Morels are almost exclusively a springtime mushroom, although at very high altitudes in the West, or at high latitudes in Canada you can get them into August, so you will either want to make your morel risotto in spring, or use dried ones during the remainder of the year. I have instructions for both below.
There are lots of different species of morel mushrooms, and any will work well here. If you should be lucky enough to find Morchella tomentosa, the gray morel of the West, this risotto is a kingly way to highlight their dense meatiness.
As a cook, I often have a hard time highlighting morels. I find myself using them not as the star of the plate, but as a bit player in some other dish. But the morel is such a wonderful mushroom it really ought to be given a chance for center stage. Thus this morel risotto.
(And yes, I know a lot of people prefer them simply dusted in flour and fried.)
Why risotto? Because this particular way of making rice is tailor-made for mushrooms, especially dried ones. The water you use to rehydrate your dried mushrooms becomes an instant broth to cook the rice in. If you’ve never made a risotto, which is Italy’s signature rice dish, it uses a lot of liquid and requires near-constant stirring to be perfect.
You do need risotto rice to make it, though. That’s usually Arborio, which is in most supermarkets, but there are other varieties, such as Carnaroli and Vialone nano. If you have your choice, go for Carnaroli here.
Constantly stirring these rices agitates the starches in them, causing some of it to slough off into the liquid, which results in a creamy sauce, only without the cream.
Most good risotto is served loose, almost soupy, with rice that is cooked al dente. Mushy risotto is a crime against God and Nature. A tighter risotto — one that could be served on a plate instead of in a bowl — is an acceptable style, although I am not overly fond of it.
Risotto can also be built around each variety of mushroom. My porcini risotto is different from this morel risotto, and in summertime I really like a good chanterelle risotto. If you’re looking for even more risotto recipes, I have more than a dozen for mushrooms, fish and seafood, and vegetables here.
In this recipe, I am pairing the morel risotto with fresh wild onions I gathered in the Sierra Nevada. I know you won’t have wild Sierra onions, but it doesn’t matter: Any sort of green onion will work.
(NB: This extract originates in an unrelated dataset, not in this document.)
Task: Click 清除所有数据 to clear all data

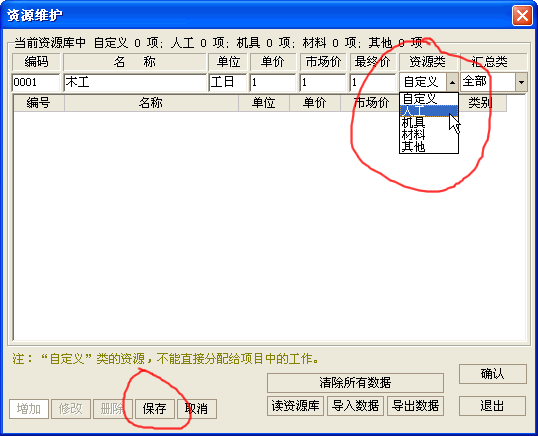Action: coord(355,382)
Chives are good, too.
Even if you are not a forager, I urge you to make this dish. You can easily buy a packet of dried morels at most supermarkets, or you can buy morels online. You only need 1/2 to 1 ounce of dried ones to make enough risotto for four people, and it is worth the effort, I guarantee it.
Morel Mushroom Risotto
- 1 quart stock, beef, chicken or vegetable stock
- 2 to 3 cups water
- 2 tablespoons butter
- 1/2 cup minced shallot, leek or onion
- 2 garlic cloves, minced
- 2 cups risotto rice
- 1/2 pound fresh morels, or 1 ounce dried, chopped
- 2 tablespoons chopped chives or parsley
- 1/2 cup grated pecorino or parmesan cheese
FOR FRESH MORELS
- Pour the stock and 2 cups water into a pot and bring it to a gentle simmer.
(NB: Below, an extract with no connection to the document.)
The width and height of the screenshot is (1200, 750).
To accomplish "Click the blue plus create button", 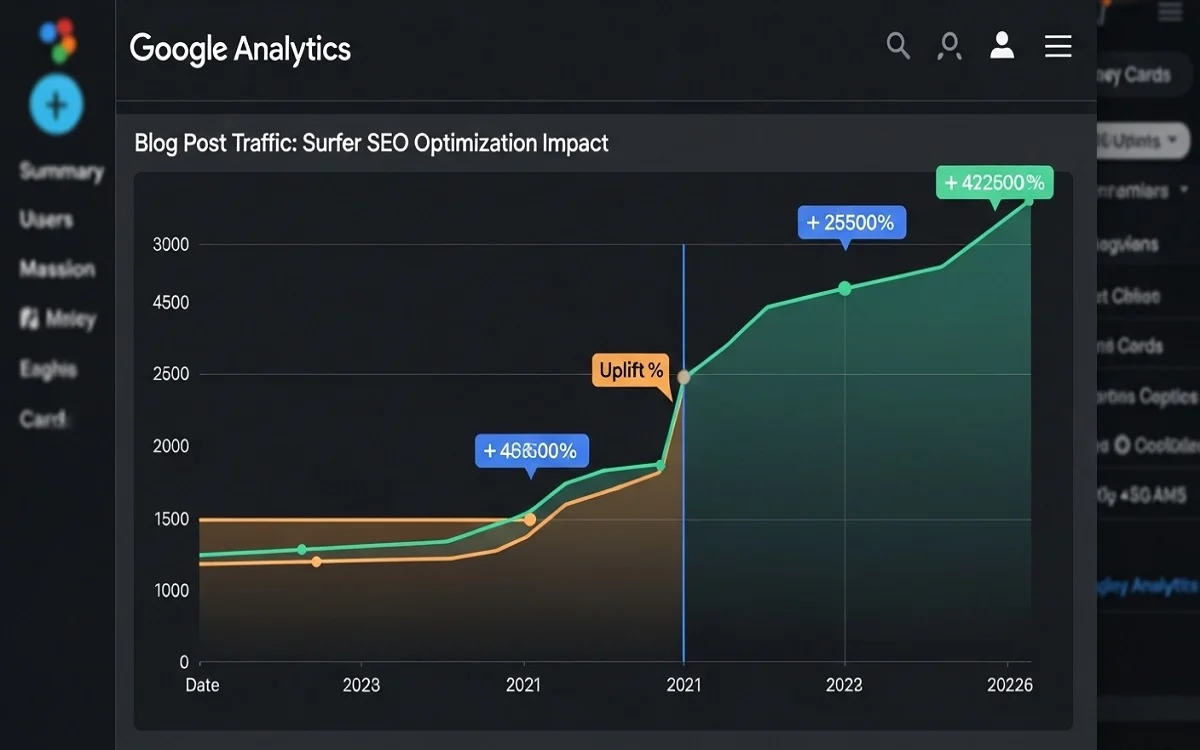I will tap(56, 104).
- In another medium pot, heat the duck fat or butter over medium-high heat and sauté the minced shallot or onion until it softens and turns translucent, about 3 to 4 minutes. Add the garlic cloves, the morels and the rice and mix well. Cook for 2 to 3 minutes, stirring often.
- When the liquid from the morels has evaporated, add 1/2 cup of hot stock to the rice and stir well. Sprinkle a little salt over everything. The key to making a great risotto is to constantly stir, or at least stir every minute or so. As each 1/2 cup of stock is absorbed, add another, then another until the rice is cooked through, but still firm.
- When you reach that point, add the grated cheese and a little more stock. Stir to incorporate the cheese into the risotto. Add the chopped chives and serve at once.
FOR DRIED MORELS
- Start by setting the morels in a bowl. Pour 2 cups of boiling water over the morels and cover the bowl. Let the mushrooms steep for 30 minutes. Remove the mushrooms, squeeze them dry with your hands over the bowl, catching the juices. Chop the morels and set aside. Strain the soaking water through a paper towel set in a colander; you will be cooking with this soaking water, and you want it free of debris.
- Now follow the directions as above, but instead of 2 cups of water, use the 2 cups of the mushroom soaking water.